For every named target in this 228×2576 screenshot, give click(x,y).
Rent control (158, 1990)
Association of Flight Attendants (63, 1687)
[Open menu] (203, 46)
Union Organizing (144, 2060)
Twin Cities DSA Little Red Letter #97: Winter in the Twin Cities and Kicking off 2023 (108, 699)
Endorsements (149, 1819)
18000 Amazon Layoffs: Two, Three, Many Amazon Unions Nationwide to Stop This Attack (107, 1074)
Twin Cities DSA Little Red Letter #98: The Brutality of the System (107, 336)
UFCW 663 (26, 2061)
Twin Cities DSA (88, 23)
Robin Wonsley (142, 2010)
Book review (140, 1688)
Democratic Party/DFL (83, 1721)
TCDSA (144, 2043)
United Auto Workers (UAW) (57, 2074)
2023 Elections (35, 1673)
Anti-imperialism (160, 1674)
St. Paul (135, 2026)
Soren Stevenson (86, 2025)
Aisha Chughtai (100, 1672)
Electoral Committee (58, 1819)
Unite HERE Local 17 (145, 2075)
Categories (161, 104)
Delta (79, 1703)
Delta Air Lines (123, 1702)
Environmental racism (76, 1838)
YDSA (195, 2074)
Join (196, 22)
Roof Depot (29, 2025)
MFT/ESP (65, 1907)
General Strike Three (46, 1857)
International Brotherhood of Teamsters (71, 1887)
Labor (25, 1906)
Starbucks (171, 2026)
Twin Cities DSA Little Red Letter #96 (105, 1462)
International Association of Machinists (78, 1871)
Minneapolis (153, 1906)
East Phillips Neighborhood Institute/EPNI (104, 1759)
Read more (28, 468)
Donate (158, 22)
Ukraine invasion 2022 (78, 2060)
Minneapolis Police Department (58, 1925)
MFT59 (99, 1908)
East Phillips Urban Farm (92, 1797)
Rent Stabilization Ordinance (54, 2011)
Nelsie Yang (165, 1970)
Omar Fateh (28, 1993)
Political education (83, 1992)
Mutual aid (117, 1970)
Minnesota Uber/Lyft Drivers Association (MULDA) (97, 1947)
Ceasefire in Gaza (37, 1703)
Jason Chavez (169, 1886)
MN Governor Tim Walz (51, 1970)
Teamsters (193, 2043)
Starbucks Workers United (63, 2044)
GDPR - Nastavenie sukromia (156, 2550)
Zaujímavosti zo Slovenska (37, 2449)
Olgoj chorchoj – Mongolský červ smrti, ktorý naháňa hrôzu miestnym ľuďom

------------------------------------

- **Exercise brief**
Scan the listing and report each line where the word "Starbucks" shows up.

- **Task solution**
Starbucks (171, 2026)
Starbucks Workers United (63, 2044)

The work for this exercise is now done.